Provided material:
════════

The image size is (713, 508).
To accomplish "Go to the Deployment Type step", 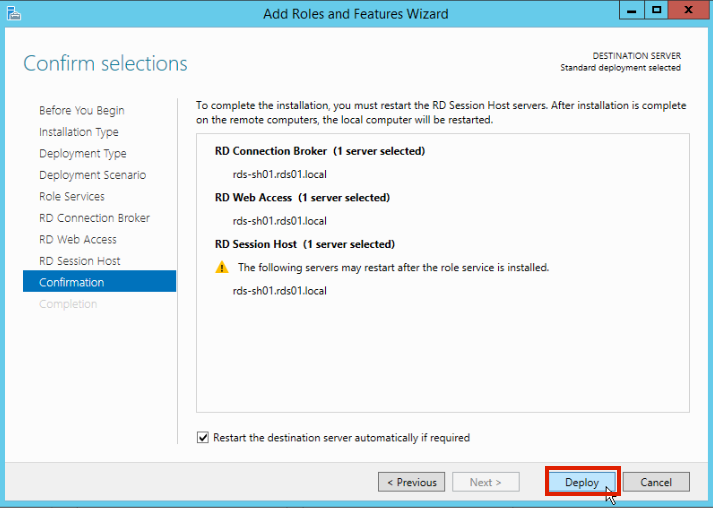I will click(83, 154).
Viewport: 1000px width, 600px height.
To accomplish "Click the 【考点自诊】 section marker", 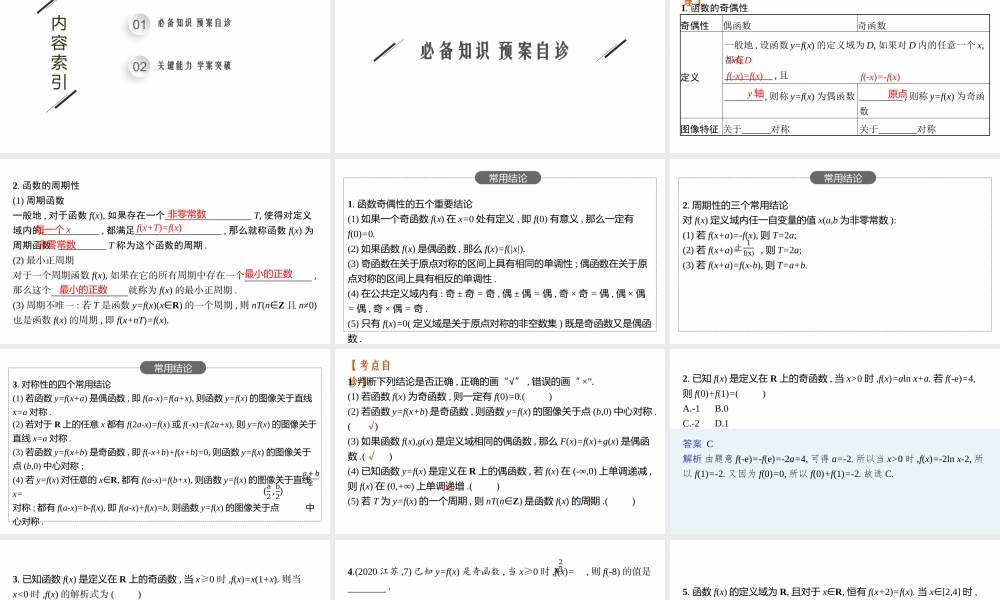I will pyautogui.click(x=373, y=365).
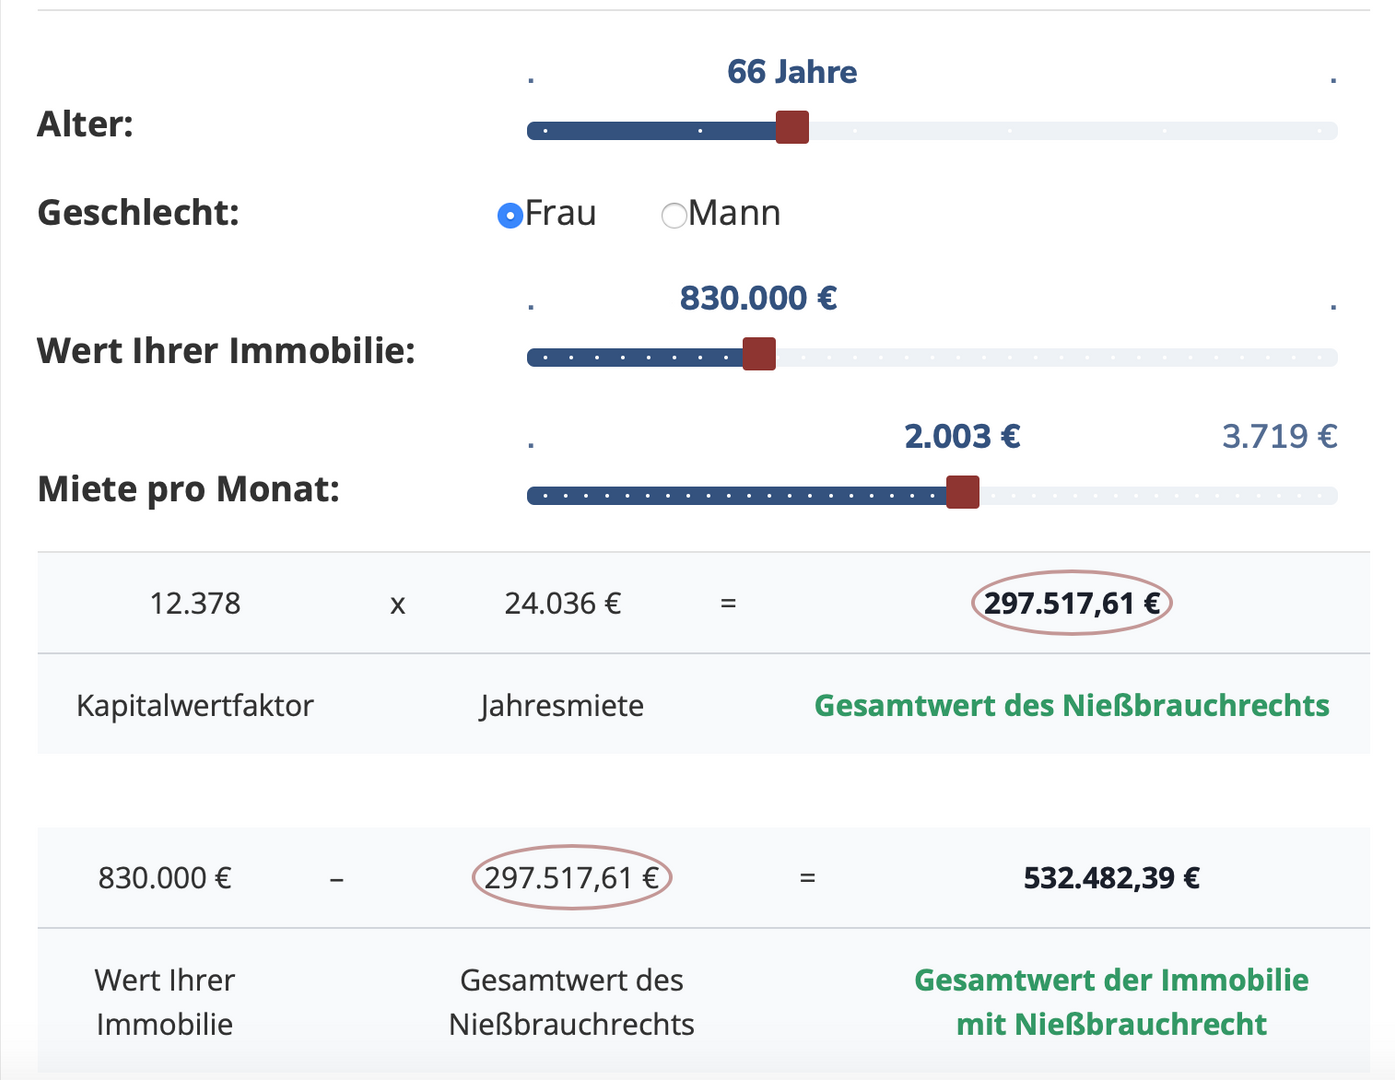Click the red Miete pro Monat slider handle

coord(962,492)
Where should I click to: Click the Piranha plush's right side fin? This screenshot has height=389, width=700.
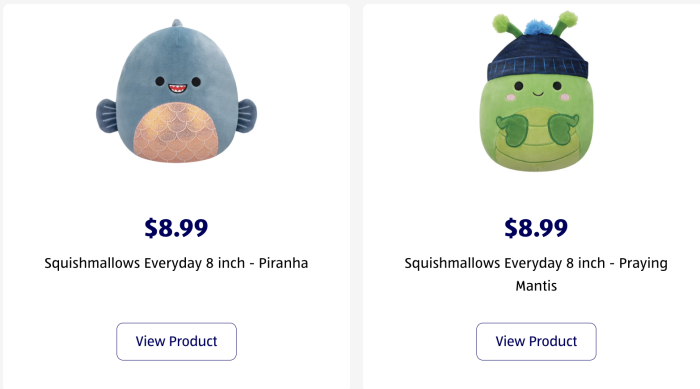246,116
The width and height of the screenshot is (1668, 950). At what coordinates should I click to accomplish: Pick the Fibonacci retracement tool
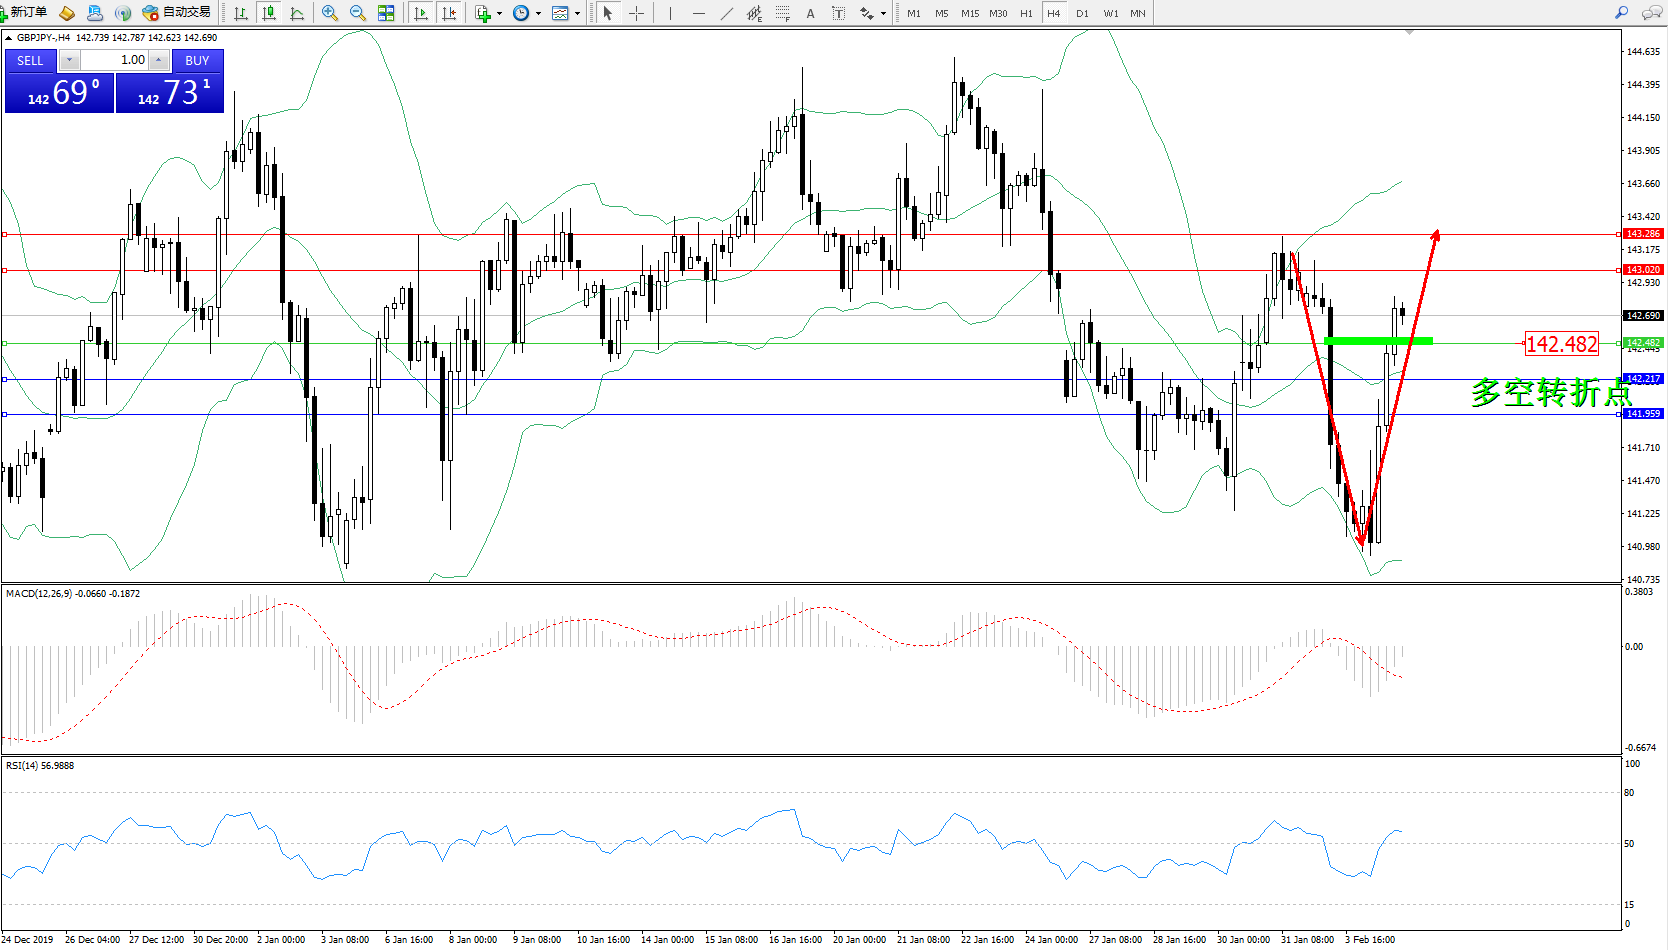[x=783, y=13]
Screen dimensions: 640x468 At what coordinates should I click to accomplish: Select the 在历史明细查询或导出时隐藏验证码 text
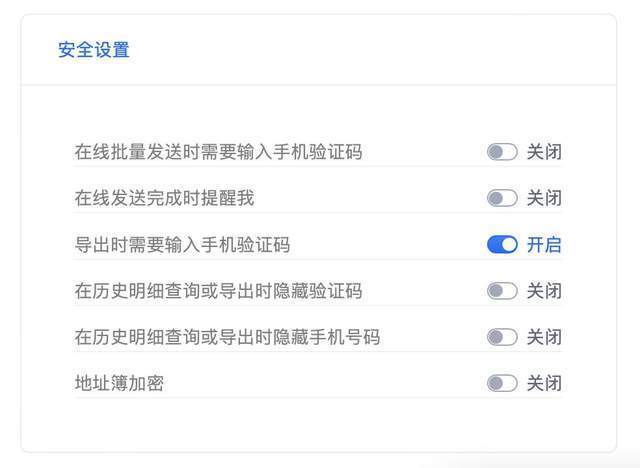(218, 291)
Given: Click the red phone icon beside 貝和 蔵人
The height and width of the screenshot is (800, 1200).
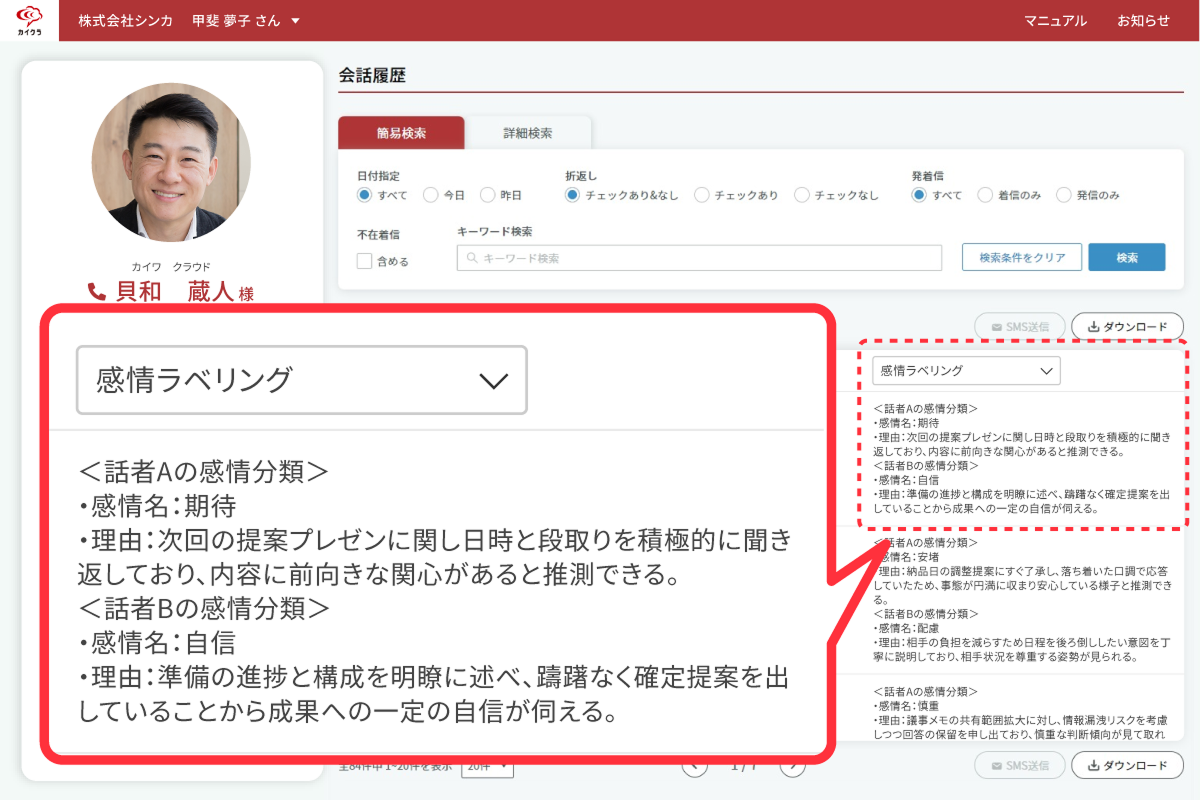Looking at the screenshot, I should pyautogui.click(x=97, y=292).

════════

Reproduce exactly and only the lines from the line that contains "Given: Click the red phone icon beside 貝和 蔵人" to the end of the data above, both ends included. No pictures go in the copy.

Solution to the exercise:
Given: Click the red phone icon beside 貝和 蔵人
The height and width of the screenshot is (800, 1200).
Looking at the screenshot, I should pyautogui.click(x=97, y=292).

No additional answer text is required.